* SELECTED EXTRACT:
★ ★ ★

It's worth bearing in mind that this does not apply only to convicted criminals—anyone arrested and awaiting trial is still a part of this system. More on how easy it is to get arrested later.
So let's say you've been arrested in Maricopa County. You're half-starved, eating food that's unlikely even to be fit for the dogs to touch. You're wearing clothes intended to humiliate you, living in tents that are dangerously hot, working on a chain gang that's part labour, part contribution to a theatre of cruelty that rivals the Bloody Code of eighteenth-century Britain for its viciousness, without the Bloody Code's rarity of application or scope for mercy.
At least it can't get worse, right?
Wait, no, it totally can.
Because you could well find yourself Tasered and beaten while strapped into a "restraint chair" or held in solitary confinement. (If you have a strong stomach, check out the "Blood on Arpaio's Hands" section of arpaio.com, a site dedicated to trying to get him out of office.)
According to Finnegan's article, Maricopa County was sued nearly 2,200 times between 2004 and 2008. In that same period, the county jails of New York, Chicago, Los Angeles and Houston combined drew 43 lawsuits. Maricopa County has paid an estimated $43 million in compensation to victims and their families. The National Commission on Correction Health Care has withdrawn Maricopa County's accreditation, and a federal judge found that conditions are unconstitutional for pre-trial detainees.
But what of the officers who inflicted violent abuses on helpless prisoners?
Well, a lot of them have been promoted. Arpaio has never so much as hinted at regret.
Though this is only a light summary, I suspect you have an impression now of the unconscionably brutal and deliberately, overtly degrading treatment of Maricopa County's prisoners. So let's move on to that whole "police state" thing.
He has instigated raids on the homes of journalists who published stories critical of him. Citizens attending public meetings have been arrested for "disorderly conduct"—for clapping. Opposing Arpaio is risky: He has four thousand employees, and three thousand volunteer posse members.
It's still 2009, don't worry—I know this stuff seems like it should be from 1809 at the latest, but this is all very much now.
And where things get really into the more modern kind of neo-fascistic horror is Arpaio's crusade against—and I'm sure you can guess what the next words in this sentence will be—"illegal immigrants."
His deputies regularly raid Latino towns and communities. He and his officers claim thirty thousand arrests of undocumented immigrants, and proof of residency status must be shown to visit inmates at the prison. Arpaio, in collusion with the county attorney, has chosen to interpret a state law against human smuggling, intended to target the smugglers (known as coyotes) in an impressively creative way, indicting the coyotes' cargo as co-conspirators in smuggling themselves across the border. Which makes it a class 4 felony and the suspects ineligible for bond, thereby condemning them to Maricopa's dangerous and unhealthy prison system.

★ ★ ★

* TASK ITEM A:
Answer these questions using the excerpt on Maricopa County's jails:
(i) About how many times was Maricopa County sued between 2004 and 2008?
(ii) How many volunteer posse members does Arpaio have?
(iii) What class of felony results from indicting the coyotes' cargo as co-conspirators?

* THE DATA:
★ ★ ★

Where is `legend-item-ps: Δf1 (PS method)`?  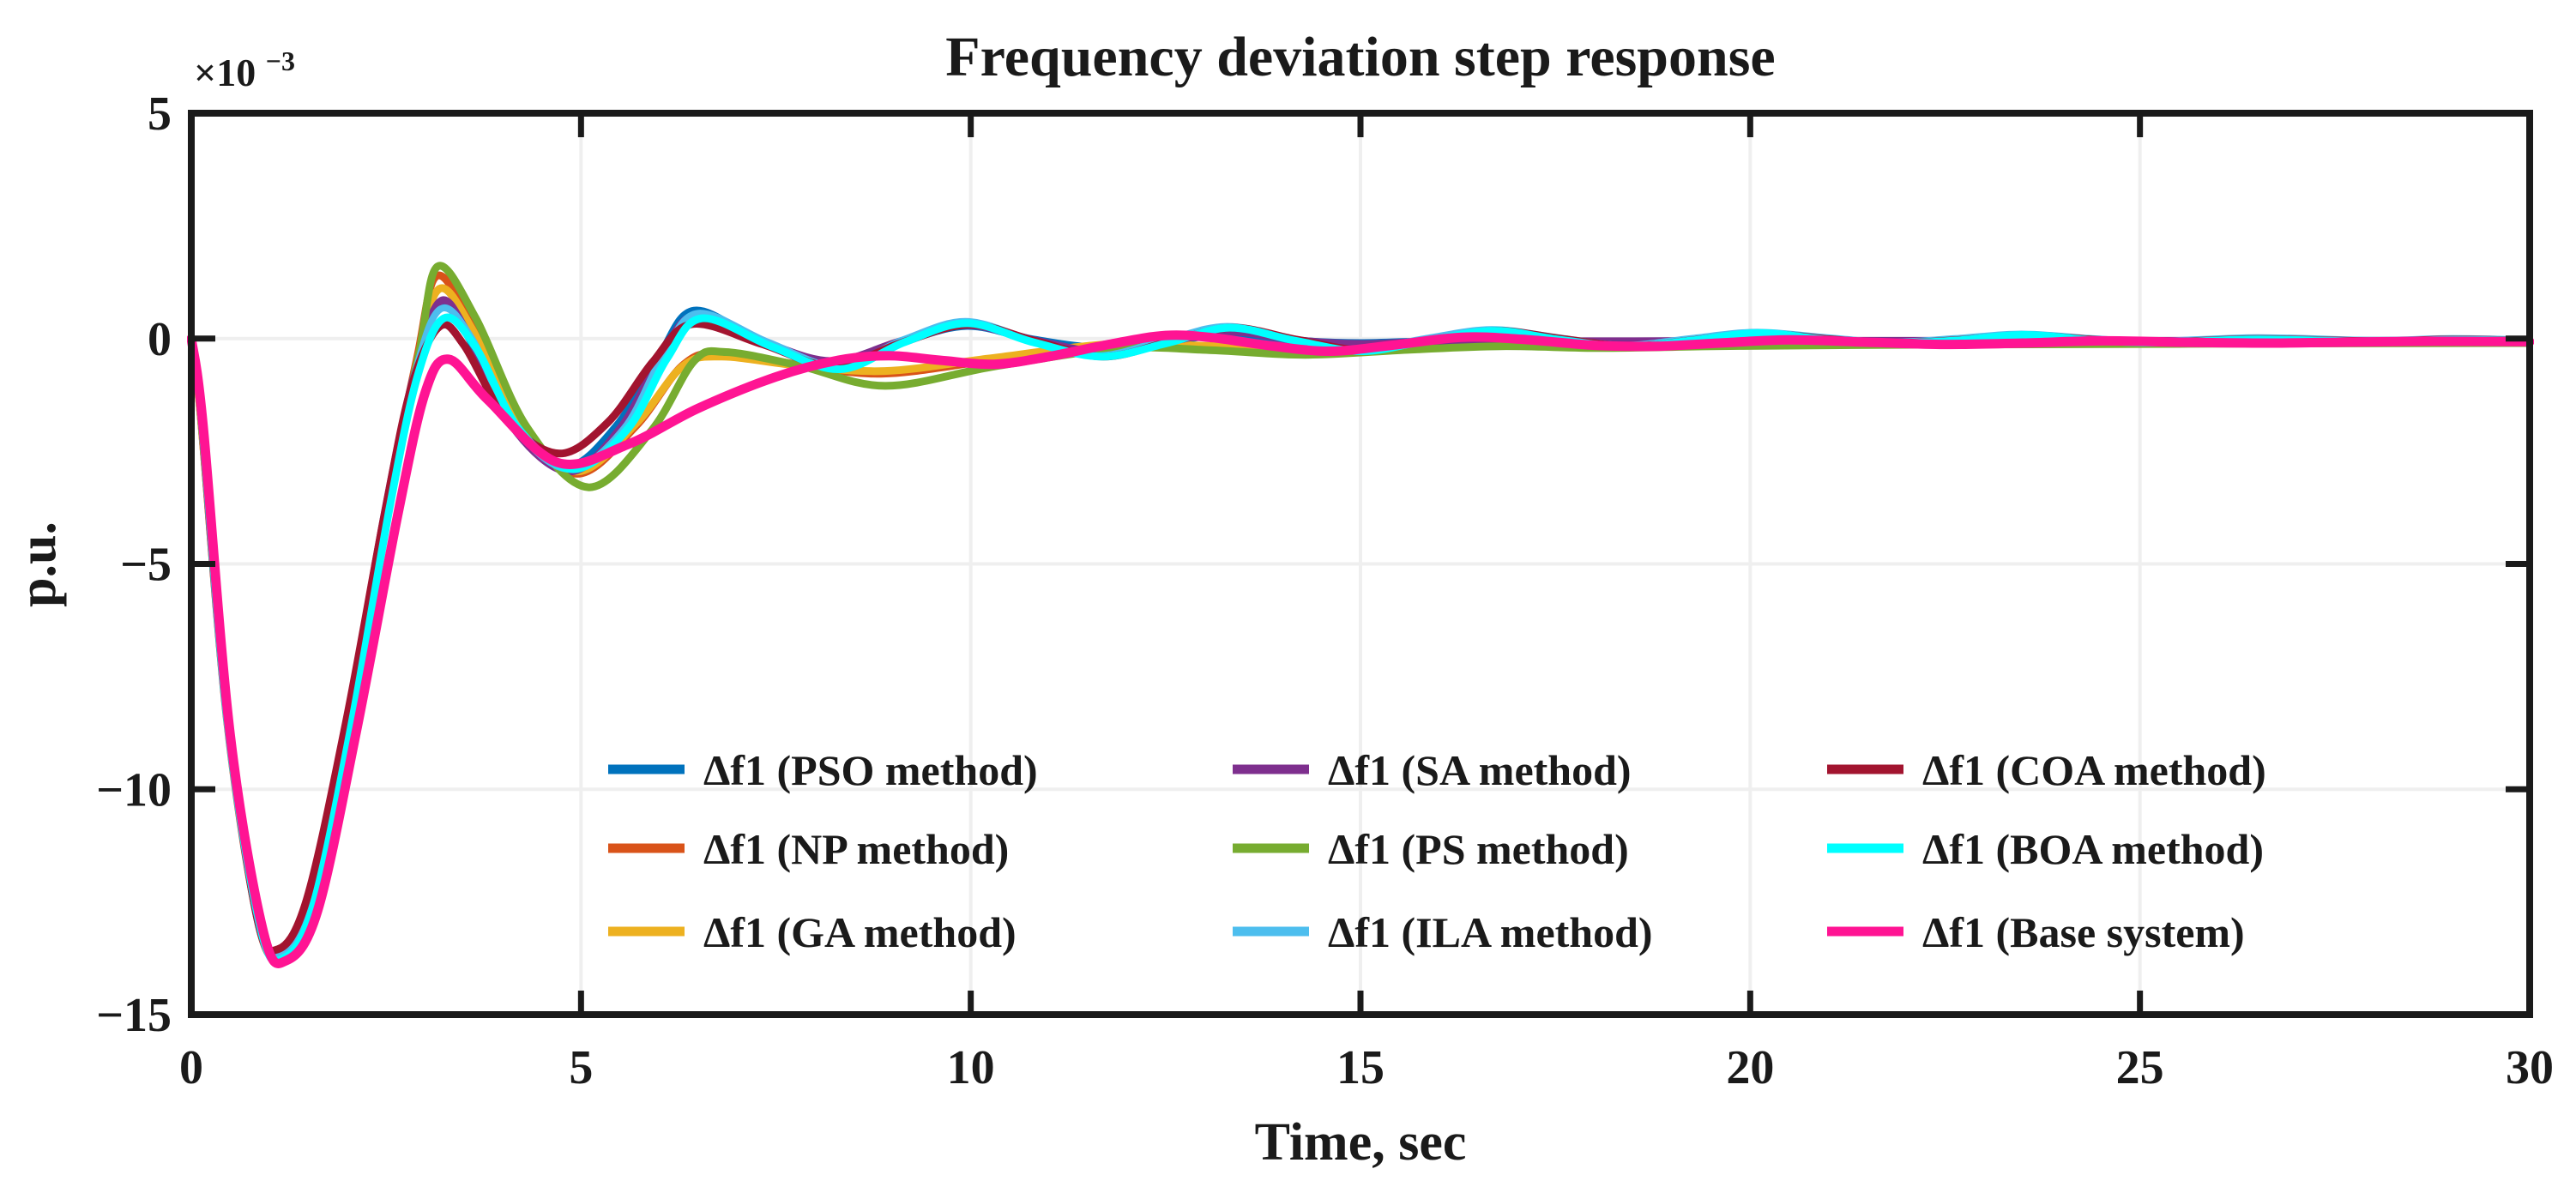
legend-item-ps: Δf1 (PS method) is located at coordinates (1431, 849).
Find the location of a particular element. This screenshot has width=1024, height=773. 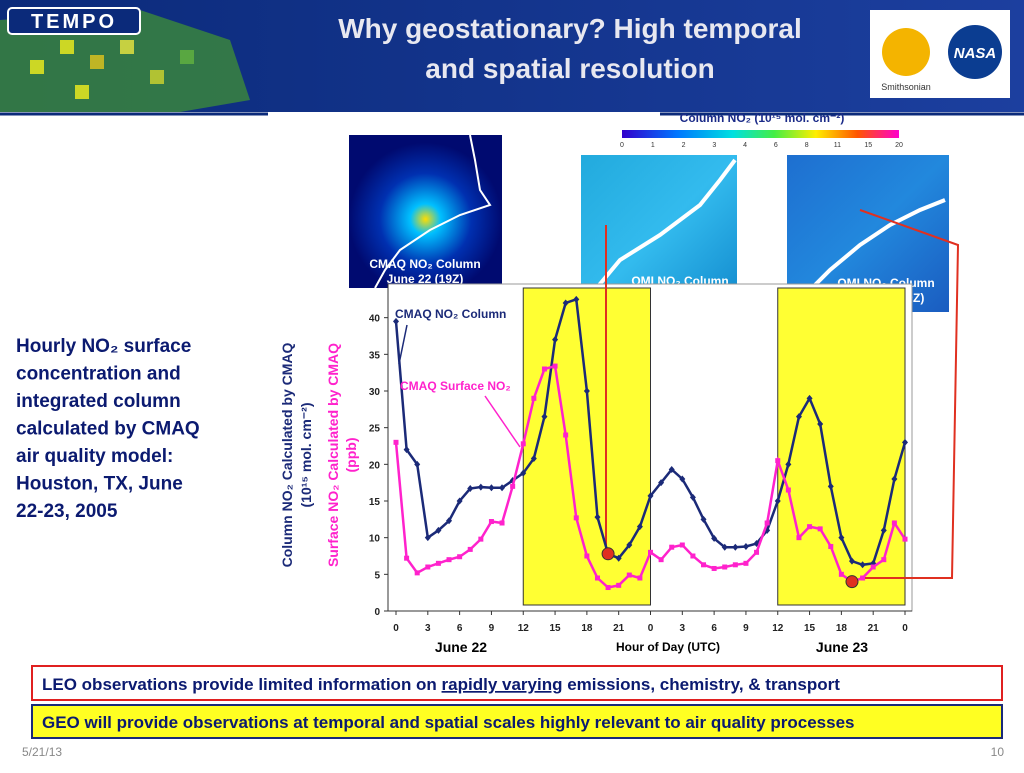

partner-name: Smithsonian is located at coordinates (906, 87).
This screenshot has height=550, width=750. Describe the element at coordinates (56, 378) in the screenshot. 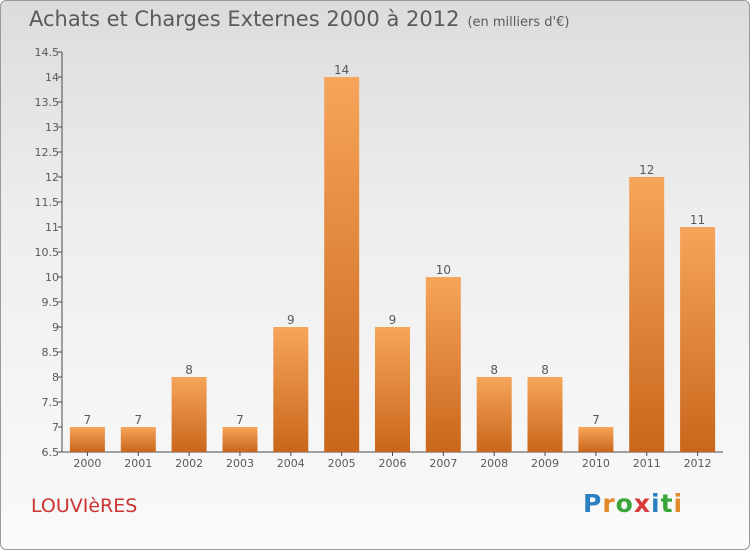

I see `y-tick-label: 8` at that location.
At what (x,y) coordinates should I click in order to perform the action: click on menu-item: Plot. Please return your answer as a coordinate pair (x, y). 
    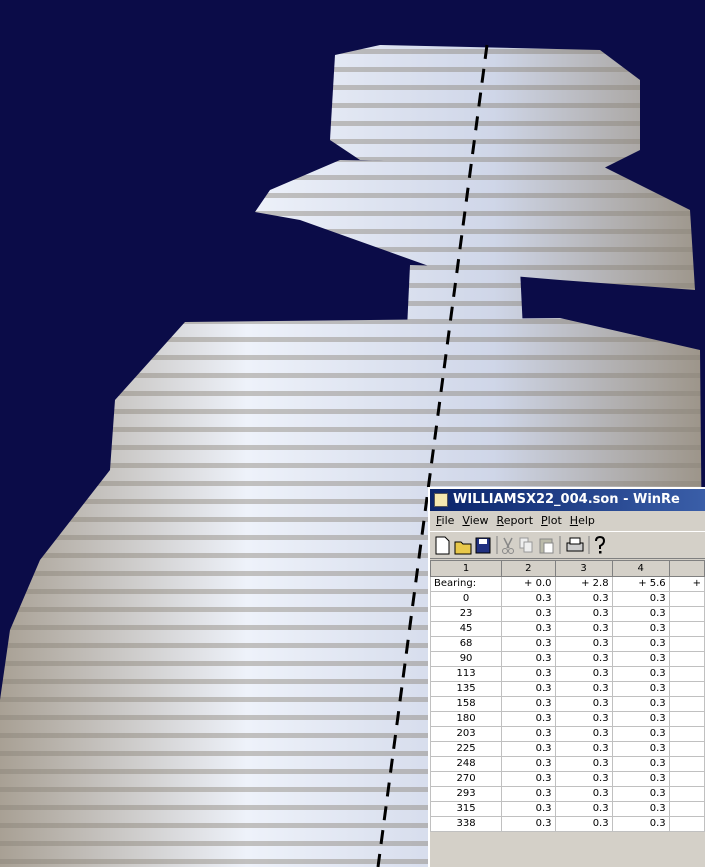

★ ★ ★

* TASK ITEM B: Give the rows from their start through the line holding "partner-name: Smithsonian is", inclusive, as a Markdown table with the columns Number and Record line. Number the lines in order, skip blank lines, and leave out the pictures.

* TASK OUTPUT A:
(i) Nearly 2,200 times.
(ii) Three thousand.
(iii) A class 4 felony.

* TASK OUTPUT B:
| Number | Record line |
|---|---|
| 1 | Where is `legend-item-ps: Δf1 (PS method)`?   |
| 2 | legend-item-ps: Δf1 (PS method) is located at coordinates (1431, 849). |
| 3 | Find the location of a particular element. This screenshot has width=1024, height=773.  |
| 4 | partner-name: Smithsonian is located at coordinates (906, 87). |